┌─ Recorded data
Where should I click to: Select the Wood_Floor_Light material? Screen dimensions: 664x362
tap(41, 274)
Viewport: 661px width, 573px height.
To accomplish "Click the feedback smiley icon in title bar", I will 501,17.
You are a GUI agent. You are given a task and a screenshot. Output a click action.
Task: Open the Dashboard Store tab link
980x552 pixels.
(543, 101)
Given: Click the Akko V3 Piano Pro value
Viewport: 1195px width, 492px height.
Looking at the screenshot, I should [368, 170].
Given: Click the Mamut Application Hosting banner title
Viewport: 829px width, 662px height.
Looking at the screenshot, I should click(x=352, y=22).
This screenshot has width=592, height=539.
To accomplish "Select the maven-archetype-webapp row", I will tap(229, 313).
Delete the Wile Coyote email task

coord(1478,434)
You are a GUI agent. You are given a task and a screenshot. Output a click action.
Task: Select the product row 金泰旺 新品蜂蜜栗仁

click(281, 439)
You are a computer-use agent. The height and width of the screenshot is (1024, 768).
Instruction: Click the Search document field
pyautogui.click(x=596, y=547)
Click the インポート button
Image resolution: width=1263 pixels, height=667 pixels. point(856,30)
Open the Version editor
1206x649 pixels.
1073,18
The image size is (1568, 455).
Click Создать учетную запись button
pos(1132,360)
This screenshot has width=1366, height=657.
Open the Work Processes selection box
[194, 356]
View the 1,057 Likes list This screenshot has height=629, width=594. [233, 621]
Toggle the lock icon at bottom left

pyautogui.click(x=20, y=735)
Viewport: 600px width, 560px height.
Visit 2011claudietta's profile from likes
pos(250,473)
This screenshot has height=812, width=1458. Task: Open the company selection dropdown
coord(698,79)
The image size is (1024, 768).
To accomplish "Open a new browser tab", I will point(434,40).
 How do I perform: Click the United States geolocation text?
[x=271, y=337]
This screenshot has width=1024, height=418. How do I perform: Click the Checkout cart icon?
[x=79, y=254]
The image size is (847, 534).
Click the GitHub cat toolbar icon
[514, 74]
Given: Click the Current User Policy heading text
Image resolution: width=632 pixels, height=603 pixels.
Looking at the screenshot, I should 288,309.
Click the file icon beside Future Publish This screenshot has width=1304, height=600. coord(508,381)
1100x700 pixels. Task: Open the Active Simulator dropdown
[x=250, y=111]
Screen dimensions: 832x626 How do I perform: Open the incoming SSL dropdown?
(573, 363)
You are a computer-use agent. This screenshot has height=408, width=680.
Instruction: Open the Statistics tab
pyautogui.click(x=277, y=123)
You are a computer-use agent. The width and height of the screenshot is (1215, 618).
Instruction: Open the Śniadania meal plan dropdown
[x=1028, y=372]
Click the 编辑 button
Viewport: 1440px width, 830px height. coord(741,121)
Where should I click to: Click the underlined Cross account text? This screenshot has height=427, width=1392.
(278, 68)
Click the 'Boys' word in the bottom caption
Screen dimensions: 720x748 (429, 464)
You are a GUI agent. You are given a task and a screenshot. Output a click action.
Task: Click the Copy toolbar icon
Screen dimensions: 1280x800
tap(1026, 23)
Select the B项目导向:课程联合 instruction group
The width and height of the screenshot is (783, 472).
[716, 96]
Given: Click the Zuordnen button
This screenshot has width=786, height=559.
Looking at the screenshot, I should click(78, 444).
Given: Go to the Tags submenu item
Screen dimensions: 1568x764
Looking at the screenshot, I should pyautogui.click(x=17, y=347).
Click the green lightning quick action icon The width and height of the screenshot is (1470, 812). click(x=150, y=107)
└─
**Task prompt**
The material above must be output in full. Keep every word as it is.

**Your solution**
Where should I click to: Select the Wood_Floor_Light material? Screen dimensions: 664x362
tap(41, 274)
Viewport: 661px width, 573px height.
To accomplish "Click the feedback smiley icon in title bar", I will 501,17.
You are a GUI agent. You are given a task and a screenshot. Output a click action.
Task: Open the Dashboard Store tab link
980x552 pixels.
(543, 101)
Given: Click the Akko V3 Piano Pro value
Viewport: 1195px width, 492px height.
Looking at the screenshot, I should [368, 170].
Given: Click the Mamut Application Hosting banner title
Viewport: 829px width, 662px height.
Looking at the screenshot, I should click(x=352, y=22).
This screenshot has width=592, height=539.
To accomplish "Select the maven-archetype-webapp row", I will tap(229, 313).
Delete the Wile Coyote email task

coord(1478,434)
You are a GUI agent. You are given a task and a screenshot. Output a click action.
Task: Select the product row 金泰旺 新品蜂蜜栗仁

click(281, 439)
You are a computer-use agent. The height and width of the screenshot is (1024, 768).
Instruction: Click the Search document field
pyautogui.click(x=596, y=547)
Click the インポート button
Image resolution: width=1263 pixels, height=667 pixels. point(856,30)
Open the Version editor
1206x649 pixels.
1073,18
The image size is (1568, 455).
Click Создать учетную запись button
pos(1132,360)
This screenshot has width=1366, height=657.
Open the Work Processes selection box
[194, 356]
View the 1,057 Likes list This screenshot has height=629, width=594. [233, 621]
Toggle the lock icon at bottom left

pyautogui.click(x=20, y=735)
Viewport: 600px width, 560px height.
Visit 2011claudietta's profile from likes
pos(250,473)
This screenshot has height=812, width=1458. Task: Open the company selection dropdown
coord(698,79)
The image size is (1024, 768).
To accomplish "Open a new browser tab", I will point(434,40).
 How do I perform: Click the United States geolocation text?
[x=271, y=337]
This screenshot has width=1024, height=418. How do I perform: Click the Checkout cart icon?
[x=79, y=254]
The image size is (847, 534).
Click the GitHub cat toolbar icon
[514, 74]
Given: Click the Current User Policy heading text
Image resolution: width=632 pixels, height=603 pixels.
Looking at the screenshot, I should 288,309.
Click the file icon beside Future Publish This screenshot has width=1304, height=600. coord(508,381)
1100x700 pixels. Task: Open the Active Simulator dropdown
[x=250, y=111]
Screen dimensions: 832x626 How do I perform: Open the incoming SSL dropdown?
(573, 363)
You are a computer-use agent. This screenshot has height=408, width=680.
Instruction: Open the Statistics tab
pyautogui.click(x=277, y=123)
You are a computer-use agent. The width and height of the screenshot is (1215, 618).
Instruction: Open the Śniadania meal plan dropdown
[x=1028, y=372]
Click the 编辑 button
Viewport: 1440px width, 830px height. coord(741,121)
Where should I click to: Click the underlined Cross account text? This screenshot has height=427, width=1392.
(278, 68)
Click the 'Boys' word in the bottom caption
Screen dimensions: 720x748 (429, 464)
You are a GUI agent. You are given a task and a screenshot. Output a click action.
Task: Click the Copy toolbar icon
Screen dimensions: 1280x800
tap(1026, 23)
Select the B项目导向:课程联合 instruction group
The width and height of the screenshot is (783, 472).
[716, 96]
Given: Click the Zuordnen button
This screenshot has width=786, height=559.
Looking at the screenshot, I should click(78, 444).
Given: Go to the Tags submenu item
Screen dimensions: 1568x764
Looking at the screenshot, I should pyautogui.click(x=17, y=347).
Click the green lightning quick action icon The width and height of the screenshot is (1470, 812). click(x=150, y=107)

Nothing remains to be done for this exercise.